Also known as seaweed, sea vegetables resemble plants but are actually varieties of algae that grow in the ocean as well as in fresh water. The most popular varieties that are used as food are kelp, nori, dulse, wakame, kombu, and hijiki.
I’ve recently started adding sea vegetables to my green smoothies because they have some great health benefits. And no, they don’t make your green smoothies taste “fishy”.
Sea Vegetable Nutrition and Health Benefits
Sea vegetables are a good source of minerals and trace minerals. They also contain good levels of magnesium, potassium, folate, vitamin K, calcium and iron as well as protein.
But the biggest reason to blend sea vegetables in your green smoothies is that they are especially rich in iodine. Iodine is a crucial mineral for healthy metabolism and thyroid function.
If you are vegan, vegetarian, or do not use iodized salt, then you need to have some sea vegetables in your pantry!
Just one serving of dulse or kelp provides more than 100% RDA of iodine!
While many sea vegetable packages list daily value amounts for vitamin B12, the type of B12 is sea vegetables is not bio-available. Please do not consider seaweed as a source of B12.

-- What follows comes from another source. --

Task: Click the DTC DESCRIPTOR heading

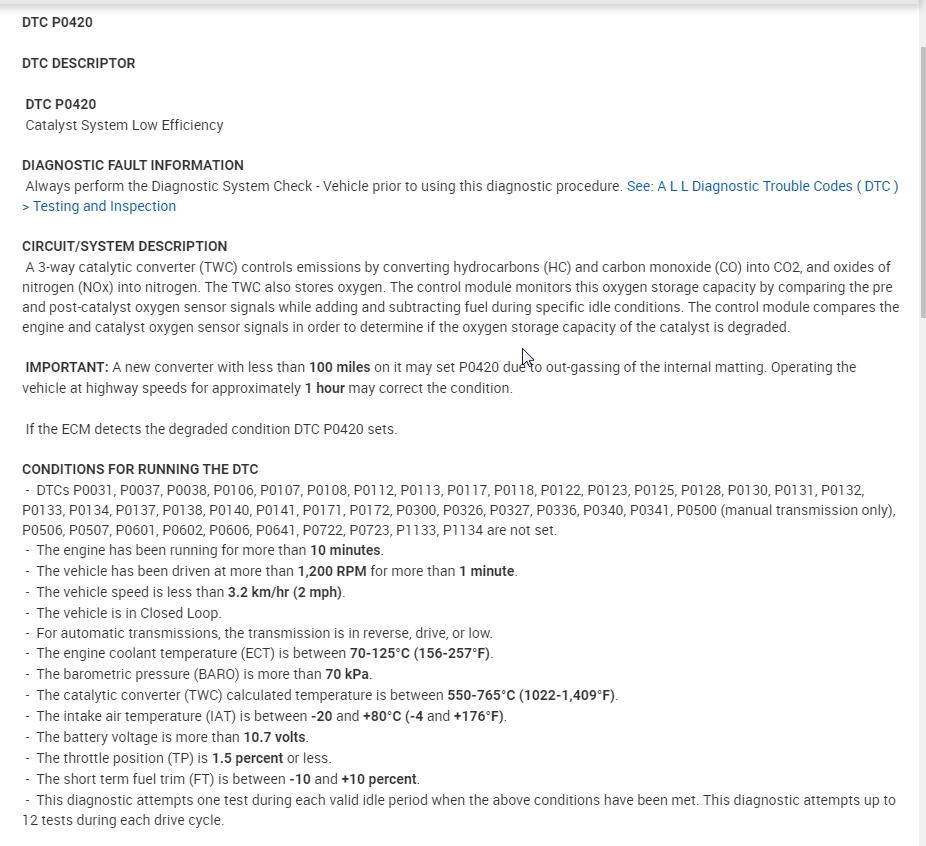Action: 78,63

How To Use Sea Vegetables In Green Smoothies
Kelp powder and dulse flakes are the easiest of the sea vegetables to use in a green smoothie. Simply add a half to a full teaspoon to your smoothie and blend.
If you buy whole dulse or kelp, just tear off a small piece and toss it in your blender.
Since most seaweeds have a somewhat salty, “ocean” flavor, you don’t want to add too much. Plus, too much iodine in your diet is just as problematic as not enough.
However, a teaspoon or so doesn’t negatively impact the flavor of a fruit smoothie at all. I actually really like it. It cuts the overall sweetness of the fruit without asserting any sort of saltiness or “marine” flavor. It won’t make your smoothie taste “fishy”.
Other sea vegetables are available as dried whole leaves or strands and if you have a high speed blender like the Vitamix, you can probably add a piece and blend. Otherwise, it’s probably best to soak in water for a bit to soften up and then add them to your green smoothie.
Re-hydrated kelp is delicious and not salty. Add a few strands and blend up in any smoothie recipe and feel free to combine with other leafy greens. Nori sheets (the ones typically used for making sushi rolls) are not the most nutritionally-rich choice, so I don’t use them in green smoothies.
You can add sea vegetables to just about any green smoothie recipe.
How To Select and Store Sea Vegetables
Sea vegetables can be found at most health food stores, Asian markets, and in some regular supermarkets. You will most often find them in the “International” section with Asian foods like noodles and tofu. They come dried and pre-packaged. Most need to be soaked before consuming, although you can eat most of them as-is.
Dulse also comes in dried flakes which makes it easy to sprinkle. Kelp comes in powdered form which is convenient for adding to smoothies, but I prefer whole kelp to powder for overall freshness and potency of nutrients.
It is vitally important to choose organic sea vegetables whenever possible. The reason for this is that seaweeds have a great ability to absorb minerals from the water around them. Unfortunately, they also absorb all the bad stuff in the water around them too including heavy metals (mercury, arsenic) and other contaminants.
Certified organic sea vegetables should be tested for heavy metals, fuel oil residues, PCBs, pesticides, herbicides, and bacterial contaminants.
When selecting sea vegetables, choose organic and check the packaging to see that the company tests for contaminants. Also, look for brands that dry using low temperatures. Choose untoasted over toasted whenever possible to preserve any nutrients that might be affected by exposure to heat or cooking.
Store sea vegetables in a cool, dry place out of direct sunlight.
The brand I use is Main Coast. They regularly test their products for contaminants.